The European Central Bank is working on a “retail central bank digital currency”
An exodus of whales from ether to bitcoin?
Chainlink releases a new oracle for provable randomness with PoolTogether
Bitcoin rewards startup Lolli raises $3m, led by Founders Fund
dYdX launches a new decentralized marketplace for bitcoin perpetual contracts
This week on The Breakdown podcast
Monday | The Great Monetary Inflation: Paul Tudor Jones' Complete Case For Bitcoin
Tuesday | How We Future Now - Live With Kathleen Breitman, Caitlin Long and More
Wednesday | A Coming Reckoning: Why The Fed Can't Outspend Deflation, feat. Jeff Booth
Thursday | Surveying The Carnage: Movies, Sports, and Education in Crisis
Friday | The Great Inflation Escape: Where Bitcoin Fits In the New Monetary Order [Money Reimagined Pt. 3]
Theme 1: Reflections on the Halving
After so much debating (“is it priced in?!”) it was frankly nice to get to the other side of this event. Start with this piece from Allen Farrington, one of the best writers you don’t know yet.
Lucas Nuzzi from CoinMetrics gave a presentation at CoinDesk’s Consensus:Distributed event about everything that had transpired in the 4 years between this and the last halving event.

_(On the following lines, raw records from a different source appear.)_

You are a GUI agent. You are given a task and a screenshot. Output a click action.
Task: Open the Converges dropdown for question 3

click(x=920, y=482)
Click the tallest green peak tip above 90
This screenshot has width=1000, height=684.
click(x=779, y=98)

Su Zhu argued that, for as much attention as it feels like was focused was on this, we’re still actually nutso early.
Still, I think that Balaji’s tweet really nails the ironic power of the event: it was, ultimately, the fact that it was so predictable, fixed and ignorant of any new outside conditions that made it stand out relative to all other global monetary policies.
Importantly, when we look back at the story of this halving, not only that contrast but the new influx of institutional attention it brought in will be front and center.
Theme 2: Is it inflation or deflation we should be worried about?
“Money Printer Go Brrr” is undoubtedly the most resonant meme of the moment (outside, perhaps, the Ghanian funeral dance). Interestingly, there is an open debate about whether what we should be worried about is inflation or deflation.
On Wednesday, Jeff Booth joined The Breakdown to discuss what he sees as perhaps the most quintessential economic struggle of our time: the interplay of technology-wrought deflation with inflationary monetary policy.
Real Vision’s Raoul Pal also discusses a deflationary recession in this video on CoinTelegraph.
CryptoNephillim did an excellent job curating many of this ideas in this old school LRS-style thread.
Chamath meanwhile tweeted out this Foreign Policy article arguing forcefully that it is deflation not inflation that is likely to cause harm.
Another part of that FP article is the idea that inflation isn’t - as Friedman put it - a monetary problem, but a political problem. That context makes for an interesting reading of the challenge faced by Europe right now.
This question of deflation or inflation feels like one of the most important of the moment and is a theme I’m going to continue to explore here and on The Breakdown.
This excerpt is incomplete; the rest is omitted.